Comment Brilliant! (Score 1) 366

Nothing like adding a filesize check into the save script so you don't fill up your filesystem and crash it. That would have cost them what two lines of code?

That's like building a nuclear weapon with no off switch. Who does that?

Did they christen this spacecraft? Did they name it the USS Eve, perhaps?

Comment I concur. The article is Bullshit. (Score 1) 236

This article is so full of it. There have indeed been other reports of injuries and some of deaths by meteorites/asteroids. Including as the parent response notes, the major catastrophes that happen when they do occur. We are right to worry about an event that WILL eventually happen, even though it is very rare. An event that when it happens will make up for all the minutes, days, weeks, months and years it didn't happen.

Reported deaths dating back to BCE.

It might not also be a bad idea to look at the orbits of all the known potentially hazardous objects (that means asteroids/comets, of a certain mass, that intersect Earth's orbit). It's a sobering graph.
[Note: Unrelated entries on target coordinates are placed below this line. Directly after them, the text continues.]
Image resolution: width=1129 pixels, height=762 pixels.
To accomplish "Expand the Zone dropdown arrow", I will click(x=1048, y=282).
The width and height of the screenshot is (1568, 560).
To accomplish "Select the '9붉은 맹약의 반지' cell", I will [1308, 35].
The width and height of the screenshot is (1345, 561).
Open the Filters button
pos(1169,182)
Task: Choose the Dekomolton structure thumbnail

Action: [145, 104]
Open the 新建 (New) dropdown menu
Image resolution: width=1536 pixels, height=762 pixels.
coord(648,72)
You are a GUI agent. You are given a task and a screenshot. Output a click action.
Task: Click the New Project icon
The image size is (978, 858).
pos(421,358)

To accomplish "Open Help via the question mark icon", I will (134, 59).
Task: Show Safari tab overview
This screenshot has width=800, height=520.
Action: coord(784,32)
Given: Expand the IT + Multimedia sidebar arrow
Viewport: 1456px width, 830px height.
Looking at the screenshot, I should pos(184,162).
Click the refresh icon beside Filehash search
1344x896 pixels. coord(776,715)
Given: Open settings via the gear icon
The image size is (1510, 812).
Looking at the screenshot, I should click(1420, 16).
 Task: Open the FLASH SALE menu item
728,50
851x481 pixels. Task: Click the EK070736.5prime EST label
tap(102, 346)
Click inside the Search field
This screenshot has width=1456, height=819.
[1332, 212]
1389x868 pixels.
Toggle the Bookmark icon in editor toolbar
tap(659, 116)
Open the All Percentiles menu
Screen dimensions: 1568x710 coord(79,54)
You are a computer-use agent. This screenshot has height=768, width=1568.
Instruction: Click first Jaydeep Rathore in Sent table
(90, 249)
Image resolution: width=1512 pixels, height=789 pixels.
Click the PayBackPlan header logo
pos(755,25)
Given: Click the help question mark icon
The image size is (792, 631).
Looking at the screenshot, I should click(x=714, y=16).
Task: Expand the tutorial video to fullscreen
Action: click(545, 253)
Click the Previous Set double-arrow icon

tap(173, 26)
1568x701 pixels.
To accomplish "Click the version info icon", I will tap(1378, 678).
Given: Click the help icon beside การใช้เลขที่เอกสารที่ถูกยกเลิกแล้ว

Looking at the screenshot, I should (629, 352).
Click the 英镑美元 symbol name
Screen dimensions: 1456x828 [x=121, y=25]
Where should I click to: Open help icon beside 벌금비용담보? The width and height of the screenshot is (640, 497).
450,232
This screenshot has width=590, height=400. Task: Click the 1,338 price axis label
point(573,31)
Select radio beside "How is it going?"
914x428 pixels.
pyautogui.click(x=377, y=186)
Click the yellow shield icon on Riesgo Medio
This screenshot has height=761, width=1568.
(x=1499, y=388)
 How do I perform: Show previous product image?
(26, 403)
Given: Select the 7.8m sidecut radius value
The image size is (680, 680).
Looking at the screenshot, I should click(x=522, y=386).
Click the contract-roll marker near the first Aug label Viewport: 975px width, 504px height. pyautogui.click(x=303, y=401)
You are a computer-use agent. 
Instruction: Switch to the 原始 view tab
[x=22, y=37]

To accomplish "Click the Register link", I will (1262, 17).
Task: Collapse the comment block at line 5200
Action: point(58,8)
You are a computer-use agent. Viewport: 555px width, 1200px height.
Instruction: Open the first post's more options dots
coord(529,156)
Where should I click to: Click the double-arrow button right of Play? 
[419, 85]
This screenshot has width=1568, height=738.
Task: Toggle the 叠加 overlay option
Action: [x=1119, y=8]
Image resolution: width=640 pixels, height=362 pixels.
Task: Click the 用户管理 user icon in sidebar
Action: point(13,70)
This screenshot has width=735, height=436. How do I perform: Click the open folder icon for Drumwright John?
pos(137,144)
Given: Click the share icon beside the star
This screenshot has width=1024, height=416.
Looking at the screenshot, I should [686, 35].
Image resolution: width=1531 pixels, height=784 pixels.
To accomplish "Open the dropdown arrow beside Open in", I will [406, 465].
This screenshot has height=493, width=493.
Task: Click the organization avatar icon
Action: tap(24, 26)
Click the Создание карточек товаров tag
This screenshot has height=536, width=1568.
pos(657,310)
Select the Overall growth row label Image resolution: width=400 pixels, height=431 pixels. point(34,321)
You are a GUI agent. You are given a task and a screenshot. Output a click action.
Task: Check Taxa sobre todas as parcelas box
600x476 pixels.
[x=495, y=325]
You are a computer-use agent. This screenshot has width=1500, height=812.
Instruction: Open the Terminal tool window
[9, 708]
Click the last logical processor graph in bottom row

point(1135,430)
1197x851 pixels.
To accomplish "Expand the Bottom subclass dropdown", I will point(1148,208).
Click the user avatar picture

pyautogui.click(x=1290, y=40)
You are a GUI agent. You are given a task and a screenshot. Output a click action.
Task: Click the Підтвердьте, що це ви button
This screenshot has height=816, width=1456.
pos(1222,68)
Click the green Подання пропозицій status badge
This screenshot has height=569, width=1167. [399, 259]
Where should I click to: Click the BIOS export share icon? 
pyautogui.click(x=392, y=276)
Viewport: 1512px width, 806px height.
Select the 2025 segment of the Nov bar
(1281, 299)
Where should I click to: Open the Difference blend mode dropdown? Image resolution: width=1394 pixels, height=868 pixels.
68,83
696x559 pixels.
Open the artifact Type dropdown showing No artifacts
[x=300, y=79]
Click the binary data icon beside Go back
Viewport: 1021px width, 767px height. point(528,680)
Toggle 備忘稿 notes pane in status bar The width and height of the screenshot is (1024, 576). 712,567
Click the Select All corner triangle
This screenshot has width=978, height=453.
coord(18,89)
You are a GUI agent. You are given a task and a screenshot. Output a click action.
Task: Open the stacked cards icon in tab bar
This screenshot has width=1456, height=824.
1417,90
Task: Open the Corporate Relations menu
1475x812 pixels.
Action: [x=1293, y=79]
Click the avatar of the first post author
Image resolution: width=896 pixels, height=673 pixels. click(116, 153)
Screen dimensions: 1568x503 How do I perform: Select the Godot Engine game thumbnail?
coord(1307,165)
Comment Re:Kansas isn't even remotely flat (Score 1) 235

Well, I guess "flat" is a relative term. If you consider a change in elevation from one end of Kansas to another end of almost 3400 feet (from 679 ft above sealevel to 4039 ft above sealevel, then relatively speaking yes Kansas is flat. Boring, maybe, but flat not. I think everyone is confusing Kansas for Nebraska. Kansas is not remotely flat. Take it from a New Yorker who moved to Missouri and drives across Kansas to get to Colorado. Or look at a topological map.